Tüp sizin olsun, bebek onların!
BEREN Saat ve Kenan Doğulu bebek istiyormuş. Tamam, ne hoş, bence bu kadarını bilsek yeter sevgili medya!
Efendim meğer doğal yollardan olmamış da tüp bebek yapacaklarmış. Tedavinin aşamaları şunlarmış, Beren bu kadar ay falan işlemlerden geçecekmiş, sonra feşmekan tekniğiyle yumurtalar çatlatılıp, zıttırıpıt yöntemiyle toplanacakmış vs. Birinci sayfalardan anonslamalar, televizyonda jinekologlardan uzun uzun anlatımlar, üreme organlarıyla ilgili grafikler, resimler...
Böyle mahrem konuları böyle teferruatlı konuşmak ayıptır! Bu işleri yakın arkadaşlar bile bu kadar detaylı sormaz. Çaçaron akrabalar dahi dedikodusunu yaparken seslerini alçaltırlar. Özel hayatın özelinin de özelidir bu.

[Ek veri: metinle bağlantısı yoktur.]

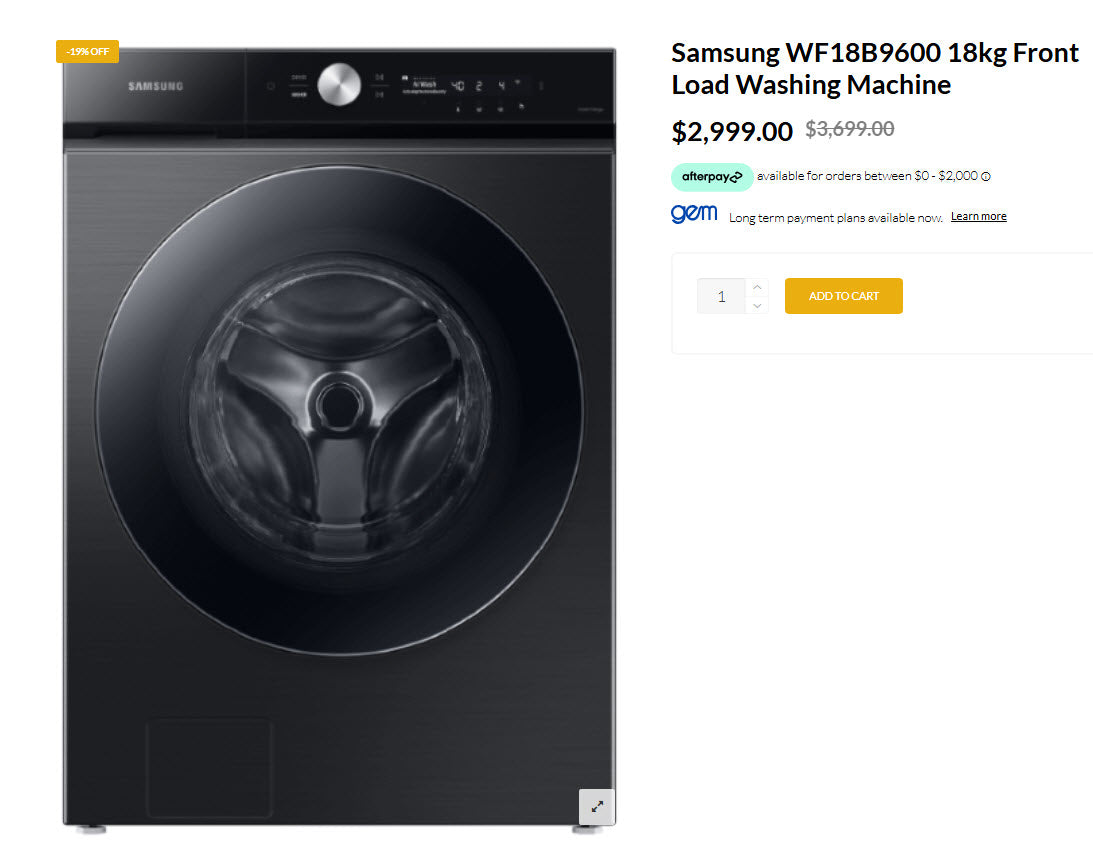Open the Learn more link
Viewport: 1093px width, 867px height.
click(978, 215)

Ünlü de olsalar, bir çiftin bebek sahibi olmak için ne tedavi gördüğü, bir kadının hangi tıbbi işlemlerden geçtiği kendilerini ilgilendirir. Dünyada ilk kez Beren’den saç teli, Kenan’dan tırnak alınıp laboratuvarda bebek yapılırsa, ancak onun haber değeri vardır. O tıbbi buluş havadisleri bile, tüm dünyada, söz konusu çiftten izin alınarak yazılır.
Yarın bir gün, Kenan ve Beren tüp bebek isteyenleri cesaretlendirmek için, sosyal sorumluluk amacıyla bir açıklama, bilgilendirme yaparsa, o başka. Ama o güne kadar lütfen saygı gösterelim, bebeğe düşünülen ismi, heyecanlı olup olmadıklarını filan soralım.

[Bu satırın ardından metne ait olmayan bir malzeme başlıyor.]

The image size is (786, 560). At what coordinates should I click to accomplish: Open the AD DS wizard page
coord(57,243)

Ülke çapında zarafetin karneyle dağıtıldığı günler yaşıyoruz hakikaten.
İsyanım var kadere!
“KADINLA erkek eşit olamaz, fıtrata ters.”
“Madenciliğin fıtratında bu kazalar ve ölüm var.”
“Güvenlik paketi öyle de böyle de, er ya da geç, ya çıkacak, ya çıkacak!”
“Başkanlık sistemi genlerimizde var.”
Arabesk müzik, isyanıyla, melankolisiyle, halkın bir bölümünün kendini çaresiz ve bir hiç gibi hissettiği günlerde, 80’lerde yükselmişti, hatırlarsınız. Ben bu aralar yine bir arabesk patlaması bekliyorum. Ve diyorum ki: Batsın bu dünya, bitsin bu rüya! Kaderin böylesine yazıklar olsun!